Celgene Corp. entered into a global license agreement with Nogra Pharma Ltd., a private pharmaceutical company based in Dublin, Ireland, to develop and commercialize GED-0301, an oral antisense DNA oligonucleotide targeting Smad7 mRNA for the treatment of moderate-to-severe Crohn’s disease and other indications.
A double-blind, placebo-controlled, multicenter Phase 2 trial of three doses of GED-0301 in 166 patients with active Crohn’s disease has been completed. The data have been submitted to a major medical journal and will be presented at an upcoming medical congress. Based upon these results, Celgene plans to initiate a Phase 3 registration program by year-end 2014.
“GED-0301 is a potentially transformative therapy that demonstrated striking clinical activity in a Phase 2 trial for Crohn’s disease,” said Scott Smith, senior vice president and global head of inflammation and immunology. “It strengthens our expanding pipeline of novel therapies intended to address significant unmet medical need in immune-mediated diseases.”

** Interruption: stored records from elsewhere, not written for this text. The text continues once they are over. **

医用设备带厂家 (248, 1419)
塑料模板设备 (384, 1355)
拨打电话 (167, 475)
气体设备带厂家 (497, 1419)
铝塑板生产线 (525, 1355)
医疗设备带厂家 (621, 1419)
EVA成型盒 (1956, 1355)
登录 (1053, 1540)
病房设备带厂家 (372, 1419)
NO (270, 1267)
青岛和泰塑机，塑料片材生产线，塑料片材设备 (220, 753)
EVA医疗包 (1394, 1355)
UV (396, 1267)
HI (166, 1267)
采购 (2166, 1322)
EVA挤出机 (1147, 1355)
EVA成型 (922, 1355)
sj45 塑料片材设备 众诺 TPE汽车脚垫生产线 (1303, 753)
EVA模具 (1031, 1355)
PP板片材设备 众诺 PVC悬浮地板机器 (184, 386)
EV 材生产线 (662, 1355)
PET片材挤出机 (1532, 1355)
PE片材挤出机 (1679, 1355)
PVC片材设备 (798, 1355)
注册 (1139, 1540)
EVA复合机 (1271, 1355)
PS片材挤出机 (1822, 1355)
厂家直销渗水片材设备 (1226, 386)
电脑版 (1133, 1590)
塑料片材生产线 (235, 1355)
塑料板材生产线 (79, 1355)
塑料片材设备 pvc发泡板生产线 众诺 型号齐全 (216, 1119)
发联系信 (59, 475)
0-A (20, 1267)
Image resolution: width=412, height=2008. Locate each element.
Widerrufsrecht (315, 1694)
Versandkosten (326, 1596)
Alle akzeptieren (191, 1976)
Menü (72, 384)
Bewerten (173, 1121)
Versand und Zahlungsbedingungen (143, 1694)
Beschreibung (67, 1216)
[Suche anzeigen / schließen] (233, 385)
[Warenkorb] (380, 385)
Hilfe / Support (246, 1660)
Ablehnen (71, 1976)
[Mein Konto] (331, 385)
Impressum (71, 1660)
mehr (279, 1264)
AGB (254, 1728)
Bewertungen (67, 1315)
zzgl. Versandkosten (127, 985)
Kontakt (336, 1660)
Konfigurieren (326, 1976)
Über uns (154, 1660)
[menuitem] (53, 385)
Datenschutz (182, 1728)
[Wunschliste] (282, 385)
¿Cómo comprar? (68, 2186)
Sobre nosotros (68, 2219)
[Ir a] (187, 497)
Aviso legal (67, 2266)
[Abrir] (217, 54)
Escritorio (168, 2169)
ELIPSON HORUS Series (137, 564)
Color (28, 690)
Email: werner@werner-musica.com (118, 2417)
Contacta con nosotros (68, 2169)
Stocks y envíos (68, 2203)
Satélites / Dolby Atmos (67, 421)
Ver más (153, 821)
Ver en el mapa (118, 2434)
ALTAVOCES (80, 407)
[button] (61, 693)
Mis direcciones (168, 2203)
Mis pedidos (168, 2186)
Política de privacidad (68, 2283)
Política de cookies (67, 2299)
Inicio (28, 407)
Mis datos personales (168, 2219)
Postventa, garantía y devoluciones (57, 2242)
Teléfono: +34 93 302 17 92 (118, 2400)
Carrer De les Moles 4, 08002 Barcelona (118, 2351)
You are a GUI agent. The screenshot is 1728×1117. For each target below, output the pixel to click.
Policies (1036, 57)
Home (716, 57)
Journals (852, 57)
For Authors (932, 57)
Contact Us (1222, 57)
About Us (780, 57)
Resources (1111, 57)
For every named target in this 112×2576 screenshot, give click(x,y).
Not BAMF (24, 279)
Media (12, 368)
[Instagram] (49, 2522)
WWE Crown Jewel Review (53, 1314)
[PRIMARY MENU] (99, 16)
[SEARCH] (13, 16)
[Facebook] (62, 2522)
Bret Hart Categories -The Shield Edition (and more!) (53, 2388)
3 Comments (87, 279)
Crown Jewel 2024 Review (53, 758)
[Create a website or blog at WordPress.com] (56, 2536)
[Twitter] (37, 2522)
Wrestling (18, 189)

Under the terms of the license agreement, Nogra Pharma Ltd. will receive an upfront payment of $710 million, regulatory, development and net sales milestone payments and tiered royalties. Aggregate payments for regulatory and development milestones could potentially be $815 million for multiple indications. Starting from global annual net sales levels of $500 million, aggregate tiered sales milestones could total a maximum of $1,050 million if annual net sales reach $4,000 million.
The license agreement will become effective upon the expiration or termination of the applicable waiting period under the Hart-Scott-Rodino Antitrust Improvements Act of 1976, as amended.